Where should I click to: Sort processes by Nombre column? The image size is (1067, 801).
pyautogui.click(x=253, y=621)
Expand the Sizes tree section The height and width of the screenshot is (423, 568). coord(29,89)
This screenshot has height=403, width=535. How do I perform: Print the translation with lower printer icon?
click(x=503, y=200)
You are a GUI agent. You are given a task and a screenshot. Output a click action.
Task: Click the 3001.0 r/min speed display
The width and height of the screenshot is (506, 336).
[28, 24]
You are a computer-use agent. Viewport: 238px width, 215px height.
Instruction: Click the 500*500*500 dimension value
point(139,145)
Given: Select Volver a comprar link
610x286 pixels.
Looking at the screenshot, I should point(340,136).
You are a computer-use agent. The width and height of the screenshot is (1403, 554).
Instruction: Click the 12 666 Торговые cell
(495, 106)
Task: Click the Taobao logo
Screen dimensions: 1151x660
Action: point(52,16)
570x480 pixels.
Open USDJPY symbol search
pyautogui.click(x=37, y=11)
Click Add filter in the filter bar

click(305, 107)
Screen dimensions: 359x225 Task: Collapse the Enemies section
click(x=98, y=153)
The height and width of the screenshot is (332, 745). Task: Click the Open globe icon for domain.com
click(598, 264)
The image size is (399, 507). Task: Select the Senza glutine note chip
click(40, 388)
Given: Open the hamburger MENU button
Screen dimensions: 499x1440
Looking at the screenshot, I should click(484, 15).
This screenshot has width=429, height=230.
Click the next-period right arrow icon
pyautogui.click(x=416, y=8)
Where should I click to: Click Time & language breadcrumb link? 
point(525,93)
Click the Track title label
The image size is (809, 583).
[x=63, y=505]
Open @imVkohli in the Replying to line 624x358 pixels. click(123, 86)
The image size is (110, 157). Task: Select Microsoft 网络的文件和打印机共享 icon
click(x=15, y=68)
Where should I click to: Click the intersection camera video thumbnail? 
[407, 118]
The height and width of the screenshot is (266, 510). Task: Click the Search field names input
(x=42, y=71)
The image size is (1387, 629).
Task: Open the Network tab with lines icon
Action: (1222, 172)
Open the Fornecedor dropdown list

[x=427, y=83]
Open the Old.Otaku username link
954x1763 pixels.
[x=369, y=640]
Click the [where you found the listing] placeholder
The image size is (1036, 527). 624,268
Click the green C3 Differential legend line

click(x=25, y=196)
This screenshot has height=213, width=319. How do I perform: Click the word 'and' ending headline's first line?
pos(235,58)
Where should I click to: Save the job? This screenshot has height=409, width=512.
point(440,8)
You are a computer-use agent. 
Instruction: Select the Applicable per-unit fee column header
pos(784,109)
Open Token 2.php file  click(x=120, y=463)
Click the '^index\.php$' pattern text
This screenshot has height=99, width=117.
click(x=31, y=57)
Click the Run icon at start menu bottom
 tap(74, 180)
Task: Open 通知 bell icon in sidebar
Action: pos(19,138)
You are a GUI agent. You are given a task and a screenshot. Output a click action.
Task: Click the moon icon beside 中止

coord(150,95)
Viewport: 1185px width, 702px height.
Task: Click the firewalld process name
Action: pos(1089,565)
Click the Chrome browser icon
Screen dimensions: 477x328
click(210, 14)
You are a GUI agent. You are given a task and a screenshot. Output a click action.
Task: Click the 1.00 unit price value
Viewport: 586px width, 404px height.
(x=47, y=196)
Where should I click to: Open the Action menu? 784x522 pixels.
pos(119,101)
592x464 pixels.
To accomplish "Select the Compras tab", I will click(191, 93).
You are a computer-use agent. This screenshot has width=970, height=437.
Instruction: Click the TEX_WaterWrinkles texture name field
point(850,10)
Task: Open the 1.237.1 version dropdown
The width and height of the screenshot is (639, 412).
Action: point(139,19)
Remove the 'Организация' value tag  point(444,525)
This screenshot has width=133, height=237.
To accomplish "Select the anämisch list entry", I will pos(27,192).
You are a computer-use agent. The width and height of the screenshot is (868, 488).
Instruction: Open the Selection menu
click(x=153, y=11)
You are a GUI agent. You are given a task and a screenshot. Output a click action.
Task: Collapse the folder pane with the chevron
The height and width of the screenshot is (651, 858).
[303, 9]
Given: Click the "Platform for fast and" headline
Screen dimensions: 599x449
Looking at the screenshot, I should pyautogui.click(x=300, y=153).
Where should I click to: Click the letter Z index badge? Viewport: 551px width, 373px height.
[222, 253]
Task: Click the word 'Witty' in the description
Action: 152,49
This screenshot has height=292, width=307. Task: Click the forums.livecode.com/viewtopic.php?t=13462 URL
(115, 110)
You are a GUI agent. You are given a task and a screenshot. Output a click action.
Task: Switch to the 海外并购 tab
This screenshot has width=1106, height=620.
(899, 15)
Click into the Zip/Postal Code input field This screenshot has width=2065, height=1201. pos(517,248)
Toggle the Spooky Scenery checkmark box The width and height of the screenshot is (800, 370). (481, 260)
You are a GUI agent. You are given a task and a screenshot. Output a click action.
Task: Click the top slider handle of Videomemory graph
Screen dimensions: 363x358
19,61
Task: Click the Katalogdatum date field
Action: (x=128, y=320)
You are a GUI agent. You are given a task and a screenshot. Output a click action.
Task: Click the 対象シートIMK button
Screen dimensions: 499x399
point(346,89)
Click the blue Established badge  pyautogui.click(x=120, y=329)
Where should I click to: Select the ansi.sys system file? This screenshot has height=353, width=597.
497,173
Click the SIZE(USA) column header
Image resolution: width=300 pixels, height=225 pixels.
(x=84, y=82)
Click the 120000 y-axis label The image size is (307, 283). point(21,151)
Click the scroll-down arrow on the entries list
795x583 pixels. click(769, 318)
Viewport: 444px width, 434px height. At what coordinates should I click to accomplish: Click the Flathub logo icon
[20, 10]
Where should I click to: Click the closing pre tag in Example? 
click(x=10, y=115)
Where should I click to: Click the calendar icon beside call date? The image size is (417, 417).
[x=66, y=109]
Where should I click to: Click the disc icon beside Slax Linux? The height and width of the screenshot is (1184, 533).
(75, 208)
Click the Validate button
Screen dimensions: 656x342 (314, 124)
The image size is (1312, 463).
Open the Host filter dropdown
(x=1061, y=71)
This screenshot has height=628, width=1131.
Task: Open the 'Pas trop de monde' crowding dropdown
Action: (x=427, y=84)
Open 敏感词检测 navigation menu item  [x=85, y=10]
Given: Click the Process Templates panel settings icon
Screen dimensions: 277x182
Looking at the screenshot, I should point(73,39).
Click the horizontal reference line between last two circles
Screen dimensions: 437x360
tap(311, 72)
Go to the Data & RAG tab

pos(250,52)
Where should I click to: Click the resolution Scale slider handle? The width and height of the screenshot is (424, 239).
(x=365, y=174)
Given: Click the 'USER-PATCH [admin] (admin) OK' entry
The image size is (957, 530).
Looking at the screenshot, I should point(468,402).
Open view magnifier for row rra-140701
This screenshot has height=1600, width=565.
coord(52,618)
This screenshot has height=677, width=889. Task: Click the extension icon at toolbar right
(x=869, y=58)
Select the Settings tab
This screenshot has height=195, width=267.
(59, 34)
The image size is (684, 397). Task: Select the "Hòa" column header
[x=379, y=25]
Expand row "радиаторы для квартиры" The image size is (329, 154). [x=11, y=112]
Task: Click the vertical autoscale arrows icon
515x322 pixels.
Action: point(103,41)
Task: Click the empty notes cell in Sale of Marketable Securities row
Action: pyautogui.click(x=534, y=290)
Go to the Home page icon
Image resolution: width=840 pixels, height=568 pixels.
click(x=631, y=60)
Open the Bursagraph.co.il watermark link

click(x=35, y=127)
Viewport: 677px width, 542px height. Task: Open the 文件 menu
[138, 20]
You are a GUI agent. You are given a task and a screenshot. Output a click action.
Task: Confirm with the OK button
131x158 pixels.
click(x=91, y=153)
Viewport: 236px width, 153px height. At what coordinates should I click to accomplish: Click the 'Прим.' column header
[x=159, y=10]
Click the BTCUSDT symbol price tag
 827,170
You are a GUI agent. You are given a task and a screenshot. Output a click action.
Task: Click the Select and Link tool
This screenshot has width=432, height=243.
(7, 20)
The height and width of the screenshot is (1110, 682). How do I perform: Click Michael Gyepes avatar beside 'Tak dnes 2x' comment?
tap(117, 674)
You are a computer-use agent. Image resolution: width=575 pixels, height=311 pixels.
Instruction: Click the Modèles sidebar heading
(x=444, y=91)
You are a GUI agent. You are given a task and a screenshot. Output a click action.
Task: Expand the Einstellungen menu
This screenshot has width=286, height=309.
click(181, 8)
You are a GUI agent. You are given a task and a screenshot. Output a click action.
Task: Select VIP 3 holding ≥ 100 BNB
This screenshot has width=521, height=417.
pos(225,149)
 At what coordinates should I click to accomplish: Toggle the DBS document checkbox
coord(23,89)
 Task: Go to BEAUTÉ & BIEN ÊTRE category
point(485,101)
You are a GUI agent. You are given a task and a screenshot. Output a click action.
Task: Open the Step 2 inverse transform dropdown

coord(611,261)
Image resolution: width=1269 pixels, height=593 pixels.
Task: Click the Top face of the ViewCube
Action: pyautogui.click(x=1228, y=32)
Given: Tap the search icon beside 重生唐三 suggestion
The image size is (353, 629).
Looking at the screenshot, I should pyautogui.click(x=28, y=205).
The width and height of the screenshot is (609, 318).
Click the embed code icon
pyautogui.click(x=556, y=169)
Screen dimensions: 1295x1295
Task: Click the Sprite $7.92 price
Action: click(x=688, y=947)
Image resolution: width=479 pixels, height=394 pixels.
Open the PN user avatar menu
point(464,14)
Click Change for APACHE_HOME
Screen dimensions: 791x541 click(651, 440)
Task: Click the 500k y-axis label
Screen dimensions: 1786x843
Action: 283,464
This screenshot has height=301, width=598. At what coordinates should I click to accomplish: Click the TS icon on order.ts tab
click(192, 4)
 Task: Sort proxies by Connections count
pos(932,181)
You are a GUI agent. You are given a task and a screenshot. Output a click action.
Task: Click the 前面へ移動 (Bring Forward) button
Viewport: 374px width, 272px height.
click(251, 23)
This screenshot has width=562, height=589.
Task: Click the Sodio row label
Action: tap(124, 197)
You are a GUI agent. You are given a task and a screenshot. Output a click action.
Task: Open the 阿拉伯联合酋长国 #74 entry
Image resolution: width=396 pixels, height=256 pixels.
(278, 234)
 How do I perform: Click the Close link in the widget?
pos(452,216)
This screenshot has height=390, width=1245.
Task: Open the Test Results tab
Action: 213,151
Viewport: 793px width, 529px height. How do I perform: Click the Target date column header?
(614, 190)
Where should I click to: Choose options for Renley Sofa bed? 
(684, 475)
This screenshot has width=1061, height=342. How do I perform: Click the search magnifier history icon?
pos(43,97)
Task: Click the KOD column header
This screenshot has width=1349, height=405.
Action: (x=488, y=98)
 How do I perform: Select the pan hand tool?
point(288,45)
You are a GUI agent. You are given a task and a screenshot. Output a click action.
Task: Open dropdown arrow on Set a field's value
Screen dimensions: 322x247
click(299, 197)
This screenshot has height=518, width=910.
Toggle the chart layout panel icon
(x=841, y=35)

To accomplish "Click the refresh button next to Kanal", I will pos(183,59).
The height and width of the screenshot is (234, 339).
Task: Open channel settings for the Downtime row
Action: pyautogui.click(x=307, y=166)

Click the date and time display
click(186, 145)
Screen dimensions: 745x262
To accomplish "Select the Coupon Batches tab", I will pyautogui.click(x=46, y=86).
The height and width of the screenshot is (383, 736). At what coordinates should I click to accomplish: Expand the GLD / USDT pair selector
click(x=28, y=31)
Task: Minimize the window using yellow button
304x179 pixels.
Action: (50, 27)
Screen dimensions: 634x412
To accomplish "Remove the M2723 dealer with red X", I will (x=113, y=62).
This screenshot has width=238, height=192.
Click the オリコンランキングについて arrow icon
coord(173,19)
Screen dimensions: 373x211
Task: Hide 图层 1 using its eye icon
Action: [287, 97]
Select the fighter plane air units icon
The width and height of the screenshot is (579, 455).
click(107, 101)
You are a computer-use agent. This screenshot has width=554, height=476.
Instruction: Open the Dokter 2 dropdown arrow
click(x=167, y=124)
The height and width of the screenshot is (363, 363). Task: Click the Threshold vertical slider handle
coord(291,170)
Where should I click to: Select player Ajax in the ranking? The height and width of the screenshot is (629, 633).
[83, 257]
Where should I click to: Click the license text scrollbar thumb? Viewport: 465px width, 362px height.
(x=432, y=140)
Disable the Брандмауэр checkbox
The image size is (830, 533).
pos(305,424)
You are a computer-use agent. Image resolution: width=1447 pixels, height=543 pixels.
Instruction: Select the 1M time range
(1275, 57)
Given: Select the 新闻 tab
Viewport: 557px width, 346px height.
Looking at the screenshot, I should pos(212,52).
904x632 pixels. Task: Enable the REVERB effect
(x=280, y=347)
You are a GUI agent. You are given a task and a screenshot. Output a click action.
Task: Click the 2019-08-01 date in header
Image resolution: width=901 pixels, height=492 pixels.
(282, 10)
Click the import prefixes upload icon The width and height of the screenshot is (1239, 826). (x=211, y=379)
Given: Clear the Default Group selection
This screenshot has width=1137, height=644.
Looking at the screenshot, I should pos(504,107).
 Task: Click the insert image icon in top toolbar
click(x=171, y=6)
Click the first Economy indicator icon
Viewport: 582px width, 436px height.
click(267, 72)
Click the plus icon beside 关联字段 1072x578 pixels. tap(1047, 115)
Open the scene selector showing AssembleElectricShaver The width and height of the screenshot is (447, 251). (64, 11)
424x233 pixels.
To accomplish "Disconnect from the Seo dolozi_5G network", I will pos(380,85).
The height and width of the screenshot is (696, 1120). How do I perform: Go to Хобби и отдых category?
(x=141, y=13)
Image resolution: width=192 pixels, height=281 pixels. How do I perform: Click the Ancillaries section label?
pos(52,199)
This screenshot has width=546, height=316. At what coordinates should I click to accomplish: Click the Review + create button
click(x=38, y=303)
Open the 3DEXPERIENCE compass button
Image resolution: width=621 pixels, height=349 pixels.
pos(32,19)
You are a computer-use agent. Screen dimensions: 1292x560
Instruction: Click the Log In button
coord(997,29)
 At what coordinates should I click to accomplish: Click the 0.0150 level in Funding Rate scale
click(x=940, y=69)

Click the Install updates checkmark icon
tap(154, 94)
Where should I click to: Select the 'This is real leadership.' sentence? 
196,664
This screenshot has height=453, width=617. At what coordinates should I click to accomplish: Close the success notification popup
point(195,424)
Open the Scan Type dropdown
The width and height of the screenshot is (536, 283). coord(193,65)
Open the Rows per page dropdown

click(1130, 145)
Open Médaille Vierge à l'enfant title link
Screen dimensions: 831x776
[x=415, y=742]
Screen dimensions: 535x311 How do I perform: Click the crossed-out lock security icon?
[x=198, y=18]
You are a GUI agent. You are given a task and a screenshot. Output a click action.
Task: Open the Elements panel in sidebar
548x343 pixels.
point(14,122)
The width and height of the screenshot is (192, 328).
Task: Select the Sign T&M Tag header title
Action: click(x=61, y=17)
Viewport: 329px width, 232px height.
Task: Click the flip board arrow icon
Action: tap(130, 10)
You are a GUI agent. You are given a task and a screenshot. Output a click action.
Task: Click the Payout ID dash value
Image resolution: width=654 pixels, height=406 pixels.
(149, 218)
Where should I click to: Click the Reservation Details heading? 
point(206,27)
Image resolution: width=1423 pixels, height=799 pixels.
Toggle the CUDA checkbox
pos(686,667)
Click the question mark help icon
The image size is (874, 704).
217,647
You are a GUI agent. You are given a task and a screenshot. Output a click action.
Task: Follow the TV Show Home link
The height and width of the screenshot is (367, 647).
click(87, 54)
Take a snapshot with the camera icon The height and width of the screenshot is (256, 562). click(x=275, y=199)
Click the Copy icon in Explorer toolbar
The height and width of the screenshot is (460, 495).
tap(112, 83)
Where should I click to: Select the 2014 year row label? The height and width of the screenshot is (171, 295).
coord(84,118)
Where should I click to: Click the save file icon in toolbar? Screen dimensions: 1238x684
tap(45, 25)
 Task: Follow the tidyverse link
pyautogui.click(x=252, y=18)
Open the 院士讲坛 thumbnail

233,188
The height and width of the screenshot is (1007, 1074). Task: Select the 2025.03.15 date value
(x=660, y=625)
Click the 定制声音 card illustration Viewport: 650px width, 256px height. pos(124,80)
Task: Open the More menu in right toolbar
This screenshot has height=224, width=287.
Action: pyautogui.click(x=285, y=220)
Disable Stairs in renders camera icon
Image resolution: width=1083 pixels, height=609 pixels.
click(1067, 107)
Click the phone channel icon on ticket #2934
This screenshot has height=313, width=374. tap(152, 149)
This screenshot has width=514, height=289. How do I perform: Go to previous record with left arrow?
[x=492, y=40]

────────────────

:: Exercise prompt ::
Begin at the first line of the records above and restate each line word for word, stopping after the line with "Expand the Sizes".

:: Reply ::
Where should I click to: Sort processes by Nombre column? The image size is (1067, 801).
pyautogui.click(x=253, y=621)
Expand the Sizes tree section The height and width of the screenshot is (423, 568). coord(29,89)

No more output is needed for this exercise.